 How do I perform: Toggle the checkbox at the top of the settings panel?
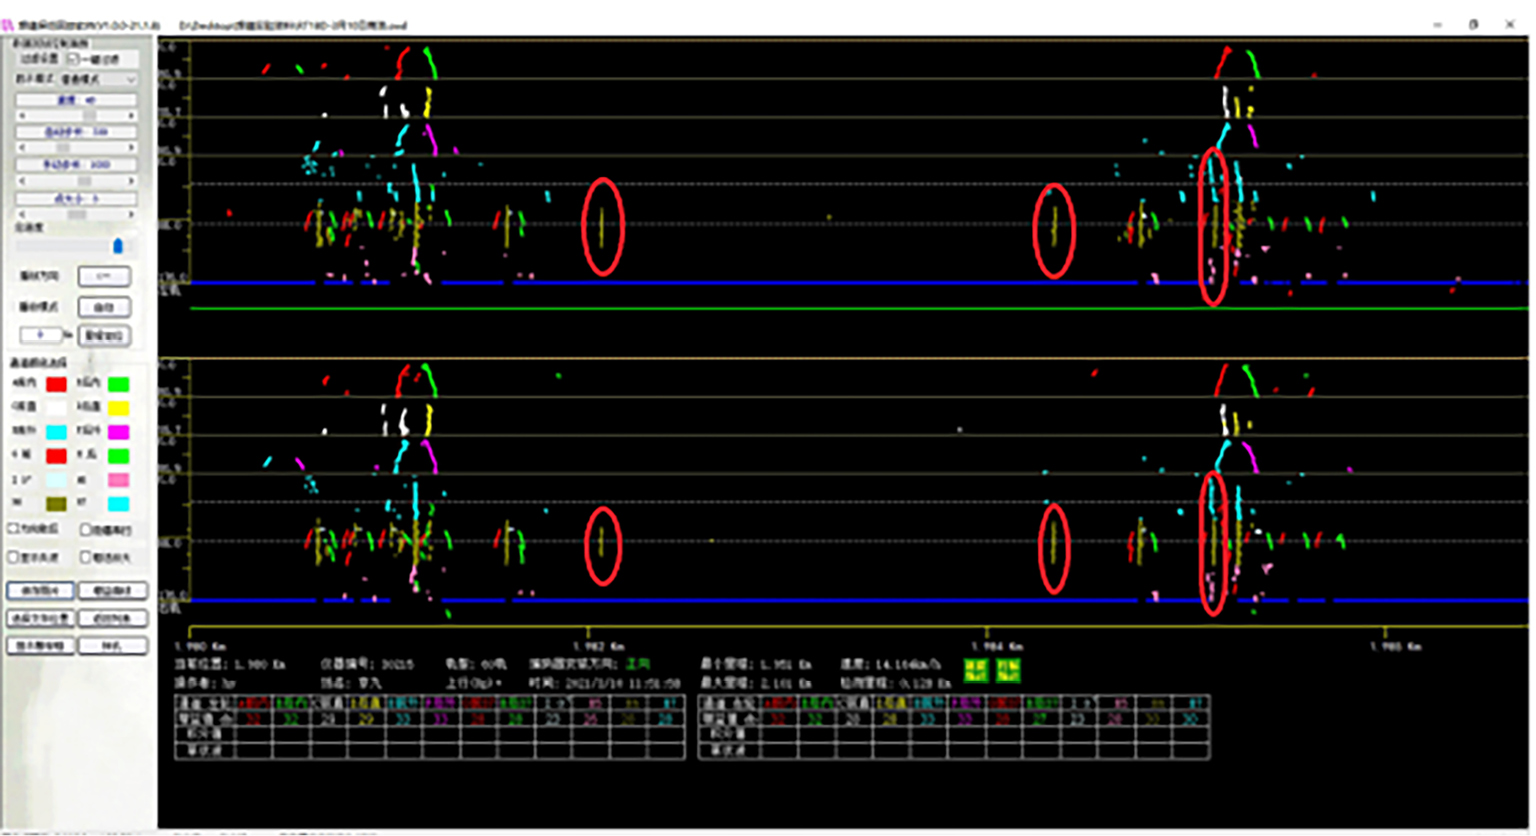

= = = = = = =

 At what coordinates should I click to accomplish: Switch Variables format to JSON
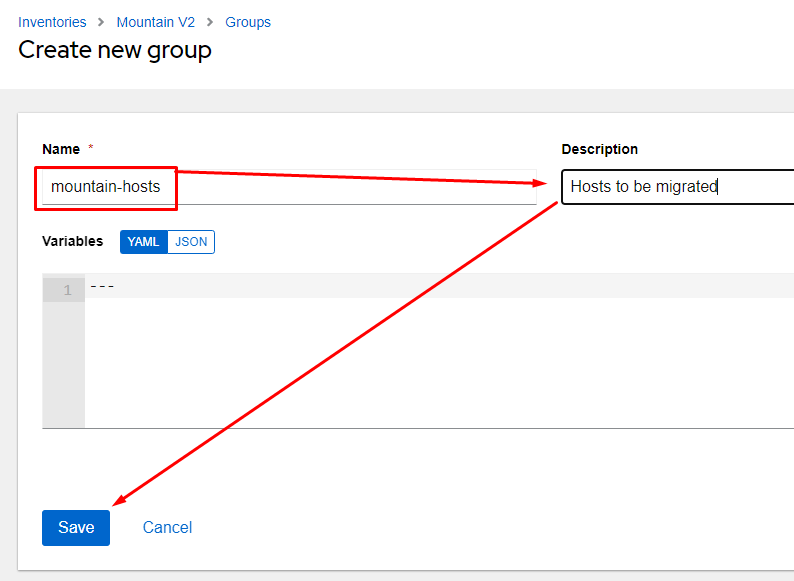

= = = = = = =

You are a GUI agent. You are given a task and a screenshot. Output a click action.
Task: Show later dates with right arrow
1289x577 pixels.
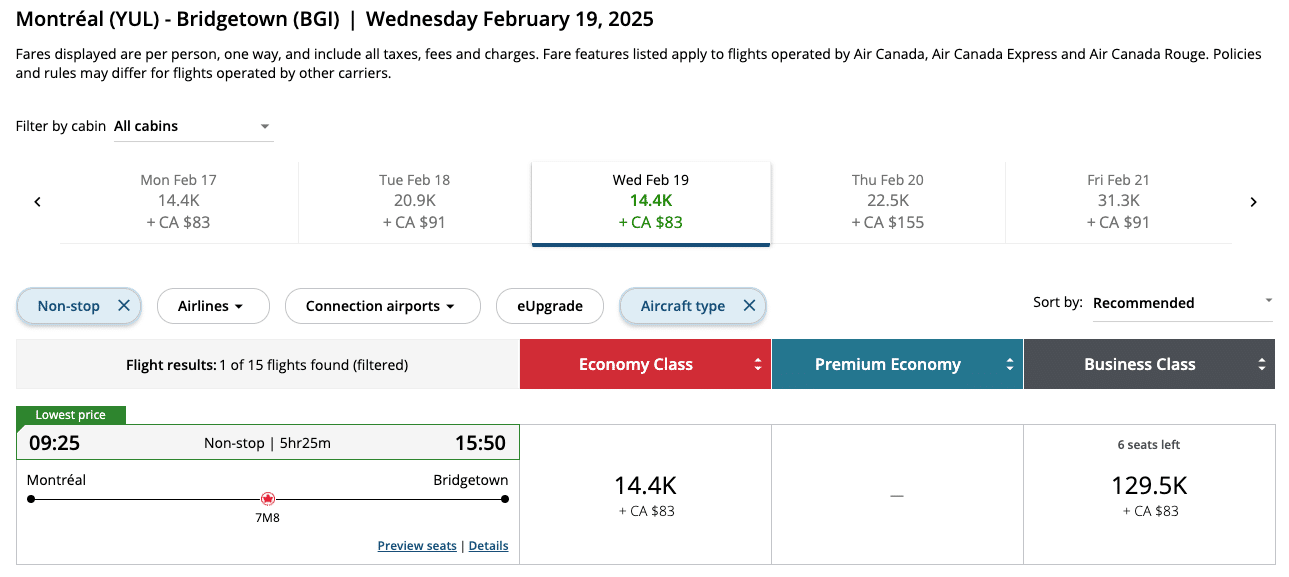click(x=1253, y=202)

= = = = = = =

**REQUIREMENT:** Copy out the stretch from the line containing "You are a GUI" through the line containing "click(x=1253, y=202)", requests included, and move every coordinate in the answers up by 111. Leave the pictures out.

**RESPONSE BELOW:**
You are a GUI agent. You are given a task and a screenshot. Output a click action.
Task: Show later dates with right arrow
1289x577 pixels.
click(x=1364, y=313)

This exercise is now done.